(Stored data)
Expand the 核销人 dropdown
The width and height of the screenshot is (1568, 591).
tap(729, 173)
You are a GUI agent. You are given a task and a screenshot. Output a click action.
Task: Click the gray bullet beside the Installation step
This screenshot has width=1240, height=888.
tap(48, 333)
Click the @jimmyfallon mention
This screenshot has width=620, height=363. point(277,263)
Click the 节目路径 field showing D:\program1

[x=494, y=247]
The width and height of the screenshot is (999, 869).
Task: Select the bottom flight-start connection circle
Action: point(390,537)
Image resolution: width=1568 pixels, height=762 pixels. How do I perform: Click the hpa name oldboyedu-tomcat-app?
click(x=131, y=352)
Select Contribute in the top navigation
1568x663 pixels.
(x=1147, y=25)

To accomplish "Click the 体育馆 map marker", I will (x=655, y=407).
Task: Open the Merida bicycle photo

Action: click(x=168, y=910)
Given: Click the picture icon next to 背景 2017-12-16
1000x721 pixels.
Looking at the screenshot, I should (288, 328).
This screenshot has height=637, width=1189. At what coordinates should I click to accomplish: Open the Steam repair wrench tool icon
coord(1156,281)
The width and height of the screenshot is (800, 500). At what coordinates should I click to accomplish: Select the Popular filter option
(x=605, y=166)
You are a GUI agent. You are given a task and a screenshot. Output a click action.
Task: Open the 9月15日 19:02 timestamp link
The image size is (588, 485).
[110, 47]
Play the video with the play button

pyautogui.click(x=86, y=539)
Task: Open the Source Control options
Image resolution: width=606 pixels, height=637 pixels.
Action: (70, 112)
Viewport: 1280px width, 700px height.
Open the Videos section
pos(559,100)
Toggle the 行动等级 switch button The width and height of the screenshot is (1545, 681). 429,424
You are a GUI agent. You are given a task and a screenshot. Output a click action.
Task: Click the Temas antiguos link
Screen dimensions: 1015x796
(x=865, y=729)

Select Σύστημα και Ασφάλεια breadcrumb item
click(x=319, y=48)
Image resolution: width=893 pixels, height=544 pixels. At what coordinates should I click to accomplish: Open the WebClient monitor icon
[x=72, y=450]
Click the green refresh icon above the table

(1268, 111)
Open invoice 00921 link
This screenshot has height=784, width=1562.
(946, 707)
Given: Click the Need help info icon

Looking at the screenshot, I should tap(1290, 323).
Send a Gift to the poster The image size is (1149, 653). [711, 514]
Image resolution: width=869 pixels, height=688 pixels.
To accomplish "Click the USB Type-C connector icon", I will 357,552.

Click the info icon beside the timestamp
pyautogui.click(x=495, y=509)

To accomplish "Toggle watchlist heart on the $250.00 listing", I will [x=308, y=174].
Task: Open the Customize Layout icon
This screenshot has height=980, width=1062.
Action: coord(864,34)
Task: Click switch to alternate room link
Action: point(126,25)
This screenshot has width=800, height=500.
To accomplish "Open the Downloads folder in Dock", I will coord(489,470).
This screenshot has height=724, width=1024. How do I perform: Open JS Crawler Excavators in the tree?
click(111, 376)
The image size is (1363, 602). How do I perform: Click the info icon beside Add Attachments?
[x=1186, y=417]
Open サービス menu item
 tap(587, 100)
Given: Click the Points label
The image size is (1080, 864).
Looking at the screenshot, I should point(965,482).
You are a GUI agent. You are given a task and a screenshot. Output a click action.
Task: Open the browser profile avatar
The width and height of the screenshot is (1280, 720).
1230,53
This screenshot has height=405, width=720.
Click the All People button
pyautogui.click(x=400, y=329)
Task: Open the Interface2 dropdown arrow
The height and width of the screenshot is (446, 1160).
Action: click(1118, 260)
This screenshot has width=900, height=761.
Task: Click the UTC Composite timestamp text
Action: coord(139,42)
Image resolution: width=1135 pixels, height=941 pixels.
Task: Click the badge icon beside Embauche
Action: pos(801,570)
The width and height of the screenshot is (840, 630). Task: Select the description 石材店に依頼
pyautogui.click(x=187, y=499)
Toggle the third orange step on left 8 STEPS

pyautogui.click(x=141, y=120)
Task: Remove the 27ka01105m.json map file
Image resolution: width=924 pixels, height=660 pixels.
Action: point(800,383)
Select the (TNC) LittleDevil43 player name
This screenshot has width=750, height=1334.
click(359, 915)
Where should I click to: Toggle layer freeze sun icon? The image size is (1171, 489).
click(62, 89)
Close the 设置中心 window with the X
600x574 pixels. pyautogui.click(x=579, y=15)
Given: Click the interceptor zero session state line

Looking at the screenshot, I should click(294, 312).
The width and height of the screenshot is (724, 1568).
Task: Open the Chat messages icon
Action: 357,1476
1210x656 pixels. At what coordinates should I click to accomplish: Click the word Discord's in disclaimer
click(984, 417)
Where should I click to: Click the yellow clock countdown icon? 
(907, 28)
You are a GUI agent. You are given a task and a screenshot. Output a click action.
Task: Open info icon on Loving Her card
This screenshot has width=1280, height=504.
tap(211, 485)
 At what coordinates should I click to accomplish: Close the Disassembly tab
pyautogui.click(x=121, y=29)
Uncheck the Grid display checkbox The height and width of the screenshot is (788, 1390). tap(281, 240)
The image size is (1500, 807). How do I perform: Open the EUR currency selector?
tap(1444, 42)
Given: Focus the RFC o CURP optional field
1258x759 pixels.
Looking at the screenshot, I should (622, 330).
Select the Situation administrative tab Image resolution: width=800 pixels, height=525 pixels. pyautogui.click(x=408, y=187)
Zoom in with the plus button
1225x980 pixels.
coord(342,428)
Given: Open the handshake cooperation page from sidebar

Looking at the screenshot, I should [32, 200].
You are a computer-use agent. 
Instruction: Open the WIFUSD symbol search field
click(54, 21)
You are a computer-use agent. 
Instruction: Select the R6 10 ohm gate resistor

# Task directions
Above are the records; copy exactly the lines from the line with "Given: Focus the RFC o CURP optional field" through the line with "Zoom in with the plus button", both included.

# Solution below
Given: Focus the RFC o CURP optional field
1258x759 pixels.
Looking at the screenshot, I should (622, 330).
Select the Situation administrative tab Image resolution: width=800 pixels, height=525 pixels. pyautogui.click(x=408, y=187)
Zoom in with the plus button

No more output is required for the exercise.